Good luck with the horse shopping


----------



## Laika (27 June 2016)

Thank-you  been looking online for reviews for days and I'm being rather indecisive about it all. I've dealt with Petplan for my dog, but never had to make a claim (luckily), so I appreciate your help with this.


----------



## Redders (28 June 2016)

I'm with KBIS. I work in a vets who recommend pet plan and I have noticed that they exclude conditions/ body areas quite quickly, but then same an be said for most horse insurers. I asked for tips when insuring my horse, and everyone said avoid animal friends like the plague. I went with KBIS in the end as good reviews and recommendations, haven't had to claim at all though. Touch wood!!!!!


----------



## Shay (29 June 2016)

I have friends (and in one case family!) who have had trouble with Animal Friends and E&L  (I think they are the same company under two names).  Although I no longer insure we have used KBIS, SEIB and PetPlan over the years.  The only one we ever claimed with was SEIB I think - but there were no problems so it doesn't stick out particularly.  We don't insure now (other than third party liability through the BHS) simply because the premiums did not prove to be value for money for us.  Insurance  - especially vets fees insurance - is really a gamble.  You gamble you will need the vet - the insurer gambles that you won't.  They win more often that you do so if you can afford the risk you are better off not insuring.  But if you can't afford the risk the obviously insurance is better.  

Third party liability is an absolute must - but you can get that through membership of the BHS, PC etc and even by donating to World Horse Welfare.  Tack is usually better covered on your household policy.  Sickness / injury insurance can be obtained separately ether through a rider specific policy or something more general.

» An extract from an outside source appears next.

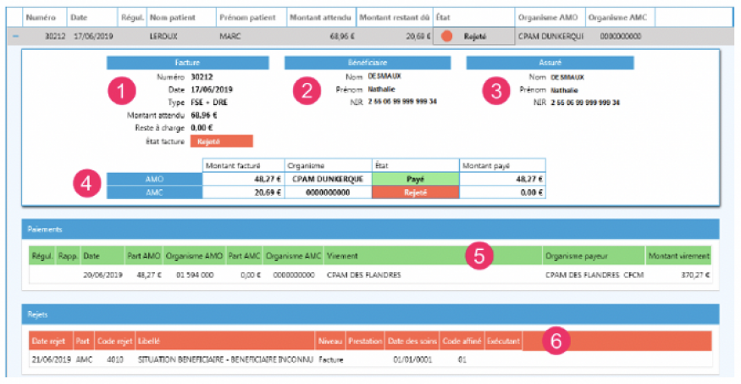
Task: Select the reject row with code 4010
Action: [x=370, y=360]
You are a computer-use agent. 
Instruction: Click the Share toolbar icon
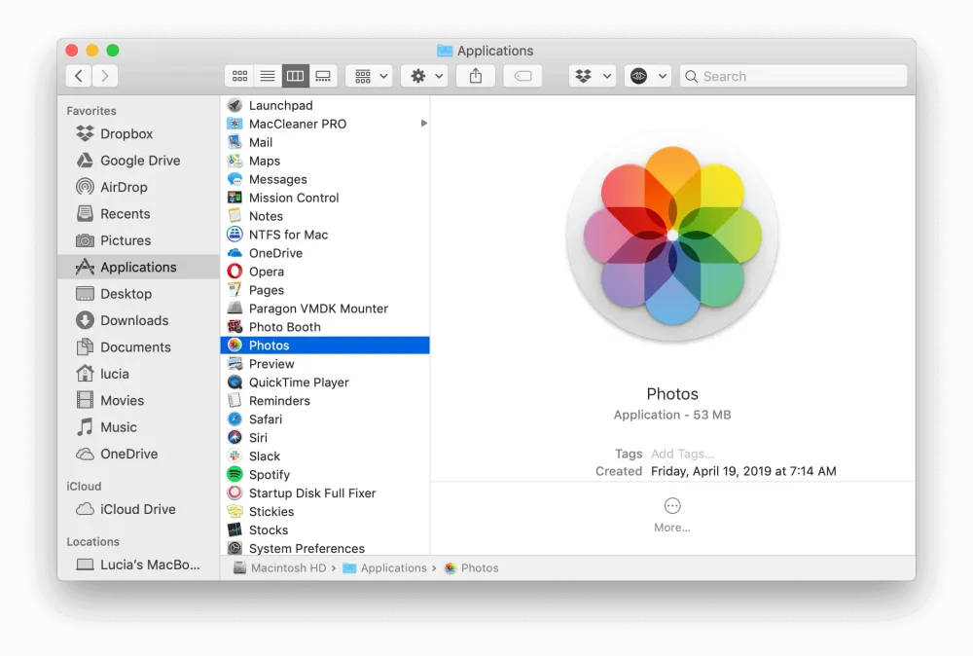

Be sensible and think clearly about what you need and what the risks are.  Horse insurance is not necessarily a prerequisite of responsible ownership.  But thinking about it is!


----------



## MuddyTB (29 June 2016)

I've claimed recently with KBIS and they've been really good. Reasonable priced policies too.


----------



## LHIS (29 June 2016)

I'm with the NFU. I chose them because they offered the highest vet fees cover.


----------



## Laika (2 July 2016)

Thankyou all so much for your helpful suggestions. You've been a great help


----------



## Leo Walker (2 July 2016)

Shay said:



			I have friends (and in one case family!) who have had trouble with Animal Friends and E&L
		
Click to expand...

Whereas I have found Animal Friends fantastic, and my sister had a huge payout from E&L when everyone thought she wouldnt get a penny. I dont recommend E&L as they seem to be hit and miss, but I found Animal Friends good. They paid out quickly mainly and paid out for things that really were pre exsiting conditions. I did have an issue in that they charged another excess when the policy clicked over into the next year, and once when I had to chase them as something went wrong, but I'm not totally convinced that it wasnt due to the vets.

I also pay £24 a month for 5k of vets cover with a £135 excess, so they are dramatically cheaper than almost any other insurer


----------



## hairycob (3 July 2016)

I've had 3 big claims (total 13.5k) with NFU in the last couple of years, including a fatality, they paid out really quickly with no hassle on all of them and even reminded me that I could claim for disposal when I had forgotten.


----------



## Midlifecrisis (3 July 2016)

I second hairycob - I'm with the NFU and have had very good service - quick payouts over a death and they back dated my claim after talking with my vets and reimbursed me the money I had paid out.


----------